» **YOUR GOAL**
Copy each line that contains the string "computer", taking them from the material.
Top of INFORMATION SHOWN
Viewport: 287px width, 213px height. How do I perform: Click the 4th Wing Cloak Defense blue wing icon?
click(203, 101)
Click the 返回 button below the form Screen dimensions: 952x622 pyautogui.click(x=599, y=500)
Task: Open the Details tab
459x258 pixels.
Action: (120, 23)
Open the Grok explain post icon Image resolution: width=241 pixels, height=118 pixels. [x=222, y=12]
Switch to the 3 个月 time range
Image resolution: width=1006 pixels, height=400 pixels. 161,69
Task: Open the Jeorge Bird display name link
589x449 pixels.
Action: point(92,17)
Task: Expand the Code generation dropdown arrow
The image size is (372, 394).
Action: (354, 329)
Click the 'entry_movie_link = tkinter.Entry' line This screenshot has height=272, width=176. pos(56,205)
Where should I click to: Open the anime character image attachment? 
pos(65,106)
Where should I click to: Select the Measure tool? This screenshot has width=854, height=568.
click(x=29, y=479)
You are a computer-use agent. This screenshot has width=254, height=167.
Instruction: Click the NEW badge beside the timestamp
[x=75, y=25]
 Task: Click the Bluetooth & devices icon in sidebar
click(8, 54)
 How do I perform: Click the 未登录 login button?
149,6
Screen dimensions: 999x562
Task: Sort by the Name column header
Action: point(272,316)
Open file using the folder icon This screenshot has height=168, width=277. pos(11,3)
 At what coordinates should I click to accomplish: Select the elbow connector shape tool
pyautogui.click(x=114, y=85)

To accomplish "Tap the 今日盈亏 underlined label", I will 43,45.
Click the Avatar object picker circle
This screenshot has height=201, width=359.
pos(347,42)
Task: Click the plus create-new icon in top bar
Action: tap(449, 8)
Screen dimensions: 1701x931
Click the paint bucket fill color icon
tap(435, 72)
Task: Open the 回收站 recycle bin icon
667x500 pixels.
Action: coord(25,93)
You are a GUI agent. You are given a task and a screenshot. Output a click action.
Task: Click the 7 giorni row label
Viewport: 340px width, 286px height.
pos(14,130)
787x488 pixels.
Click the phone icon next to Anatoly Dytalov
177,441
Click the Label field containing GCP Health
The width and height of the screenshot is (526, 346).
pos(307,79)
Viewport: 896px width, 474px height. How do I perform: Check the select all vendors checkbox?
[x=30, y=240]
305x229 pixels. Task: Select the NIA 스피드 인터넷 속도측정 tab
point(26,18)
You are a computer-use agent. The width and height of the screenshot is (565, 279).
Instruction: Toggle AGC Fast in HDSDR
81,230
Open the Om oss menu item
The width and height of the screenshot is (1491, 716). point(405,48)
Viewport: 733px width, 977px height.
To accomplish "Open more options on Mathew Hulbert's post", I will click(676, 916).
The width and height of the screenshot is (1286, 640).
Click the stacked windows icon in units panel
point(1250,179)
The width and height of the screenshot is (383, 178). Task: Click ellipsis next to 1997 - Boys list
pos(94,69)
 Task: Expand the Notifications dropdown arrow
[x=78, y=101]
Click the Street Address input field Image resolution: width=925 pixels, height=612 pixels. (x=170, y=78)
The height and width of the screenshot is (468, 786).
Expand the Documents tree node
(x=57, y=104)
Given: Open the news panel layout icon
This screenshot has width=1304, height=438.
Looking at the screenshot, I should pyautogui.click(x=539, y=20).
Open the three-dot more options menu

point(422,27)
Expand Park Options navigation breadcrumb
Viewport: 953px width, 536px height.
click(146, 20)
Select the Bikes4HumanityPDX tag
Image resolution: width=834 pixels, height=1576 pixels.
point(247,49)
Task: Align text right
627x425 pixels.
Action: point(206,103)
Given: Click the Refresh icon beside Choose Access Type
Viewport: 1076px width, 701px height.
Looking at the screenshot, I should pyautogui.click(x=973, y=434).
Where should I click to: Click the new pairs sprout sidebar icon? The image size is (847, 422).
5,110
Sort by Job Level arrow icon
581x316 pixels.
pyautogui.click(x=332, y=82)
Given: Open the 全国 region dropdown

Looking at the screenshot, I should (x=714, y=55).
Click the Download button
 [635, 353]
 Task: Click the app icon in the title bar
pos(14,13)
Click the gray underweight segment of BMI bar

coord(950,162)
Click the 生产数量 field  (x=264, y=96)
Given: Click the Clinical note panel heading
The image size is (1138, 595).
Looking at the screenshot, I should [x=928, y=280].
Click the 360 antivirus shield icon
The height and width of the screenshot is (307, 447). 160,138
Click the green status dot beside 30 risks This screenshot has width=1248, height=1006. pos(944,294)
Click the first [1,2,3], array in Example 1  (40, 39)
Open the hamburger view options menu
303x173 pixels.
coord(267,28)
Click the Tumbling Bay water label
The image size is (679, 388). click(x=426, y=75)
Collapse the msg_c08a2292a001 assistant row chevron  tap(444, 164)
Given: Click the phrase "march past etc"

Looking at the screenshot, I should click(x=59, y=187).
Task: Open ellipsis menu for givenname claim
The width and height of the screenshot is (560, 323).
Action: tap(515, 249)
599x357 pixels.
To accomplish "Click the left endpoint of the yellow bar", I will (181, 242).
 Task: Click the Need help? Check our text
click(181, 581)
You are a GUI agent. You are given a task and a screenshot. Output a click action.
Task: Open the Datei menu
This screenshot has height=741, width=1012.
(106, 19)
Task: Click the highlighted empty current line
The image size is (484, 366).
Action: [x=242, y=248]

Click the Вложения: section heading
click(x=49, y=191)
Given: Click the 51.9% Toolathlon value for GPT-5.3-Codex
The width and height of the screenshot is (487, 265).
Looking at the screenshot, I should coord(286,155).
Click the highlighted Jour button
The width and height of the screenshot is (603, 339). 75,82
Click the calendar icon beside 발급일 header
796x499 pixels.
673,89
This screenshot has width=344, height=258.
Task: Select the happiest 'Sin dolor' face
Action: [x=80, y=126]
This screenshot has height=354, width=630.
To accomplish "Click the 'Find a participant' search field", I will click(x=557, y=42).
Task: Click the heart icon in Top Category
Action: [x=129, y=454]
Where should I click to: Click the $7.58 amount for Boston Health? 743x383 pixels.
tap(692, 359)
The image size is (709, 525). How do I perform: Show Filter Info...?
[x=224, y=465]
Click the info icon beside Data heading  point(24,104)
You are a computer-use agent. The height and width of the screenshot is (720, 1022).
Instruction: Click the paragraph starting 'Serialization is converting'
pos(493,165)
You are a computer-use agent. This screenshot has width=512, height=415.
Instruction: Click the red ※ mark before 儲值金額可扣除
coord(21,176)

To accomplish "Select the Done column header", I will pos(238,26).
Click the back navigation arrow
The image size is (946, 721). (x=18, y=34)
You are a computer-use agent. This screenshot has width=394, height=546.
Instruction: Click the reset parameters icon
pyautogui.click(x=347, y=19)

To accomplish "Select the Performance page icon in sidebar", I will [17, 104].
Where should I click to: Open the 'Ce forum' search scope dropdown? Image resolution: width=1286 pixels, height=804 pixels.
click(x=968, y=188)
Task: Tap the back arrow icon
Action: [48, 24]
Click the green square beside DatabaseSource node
Bottom of INFORMATION SHOWN
» **RESULT OF THE EXERCISE**
You are a computer-use agent. This screenshot has width=254, height=167.
You are a computer-use agent. The width and height of the screenshot is (565, 279).
You are a computer-use agent. The height and width of the screenshot is (720, 1022).
You are a computer-use agent. This screenshot has width=512, height=415.
You are a computer-use agent. This screenshot has width=394, height=546.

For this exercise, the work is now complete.